PROBLEM —
Copy out the records below, putting "screen assistant" wherever "GUI agent" appears and changing nothing else.

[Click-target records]
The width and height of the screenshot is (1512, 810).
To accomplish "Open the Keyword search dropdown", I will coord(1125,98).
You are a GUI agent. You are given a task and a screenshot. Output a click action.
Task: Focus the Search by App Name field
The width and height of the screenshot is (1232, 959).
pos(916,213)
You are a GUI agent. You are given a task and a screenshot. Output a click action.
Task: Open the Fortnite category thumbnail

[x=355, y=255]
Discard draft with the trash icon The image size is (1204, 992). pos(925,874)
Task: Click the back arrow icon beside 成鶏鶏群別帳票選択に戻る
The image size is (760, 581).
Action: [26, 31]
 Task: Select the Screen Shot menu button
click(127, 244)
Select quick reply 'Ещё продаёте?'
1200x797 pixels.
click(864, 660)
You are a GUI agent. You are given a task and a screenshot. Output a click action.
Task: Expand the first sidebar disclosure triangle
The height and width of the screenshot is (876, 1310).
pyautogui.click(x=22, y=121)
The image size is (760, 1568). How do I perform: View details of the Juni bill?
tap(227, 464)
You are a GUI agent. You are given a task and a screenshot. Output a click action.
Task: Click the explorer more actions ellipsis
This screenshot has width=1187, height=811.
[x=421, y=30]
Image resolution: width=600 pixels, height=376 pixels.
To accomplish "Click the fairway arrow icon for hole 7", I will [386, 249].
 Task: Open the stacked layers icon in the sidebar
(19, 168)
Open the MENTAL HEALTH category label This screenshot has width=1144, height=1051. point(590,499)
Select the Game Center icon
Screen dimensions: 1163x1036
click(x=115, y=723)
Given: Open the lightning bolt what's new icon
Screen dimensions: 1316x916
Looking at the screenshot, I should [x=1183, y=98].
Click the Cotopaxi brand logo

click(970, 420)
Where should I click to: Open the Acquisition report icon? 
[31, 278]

REPLY TO THE TASK —
The width and height of the screenshot is (1512, 810).
To accomplish "Open the Keyword search dropdown", I will coord(1125,98).
You are a screen assistant. You are given a task and a screenshot. Output a click action.
Task: Focus the Search by App Name field
The width and height of the screenshot is (1232, 959).
pos(916,213)
You are a screen assistant. You are given a task and a screenshot. Output a click action.
Task: Open the Fortnite category thumbnail

[x=355, y=255]
Discard draft with the trash icon The image size is (1204, 992). pos(925,874)
Task: Click the back arrow icon beside 成鶏鶏群別帳票選択に戻る
The image size is (760, 581).
Action: [26, 31]
 Task: Select the Screen Shot menu button
click(127, 244)
Select quick reply 'Ещё продаёте?'
1200x797 pixels.
click(864, 660)
You are a screen assistant. You are given a task and a screenshot. Output a click action.
Task: Expand the first sidebar disclosure triangle
The height and width of the screenshot is (876, 1310).
pyautogui.click(x=22, y=121)
The image size is (760, 1568). How do I perform: View details of the Juni bill?
tap(227, 464)
You are a screen assistant. You are given a task and a screenshot. Output a click action.
Task: Click the explorer more actions ellipsis
This screenshot has width=1187, height=811.
[x=421, y=30]
Image resolution: width=600 pixels, height=376 pixels.
To accomplish "Click the fairway arrow icon for hole 7", I will [386, 249].
 Task: Open the stacked layers icon in the sidebar
(19, 168)
Open the MENTAL HEALTH category label This screenshot has width=1144, height=1051. point(590,499)
Select the Game Center icon
Screen dimensions: 1163x1036
click(x=115, y=723)
Given: Open the lightning bolt what's new icon
Screen dimensions: 1316x916
Looking at the screenshot, I should [x=1183, y=98].
Click the Cotopaxi brand logo

click(970, 420)
Where should I click to: Open the Acquisition report icon? 
[31, 278]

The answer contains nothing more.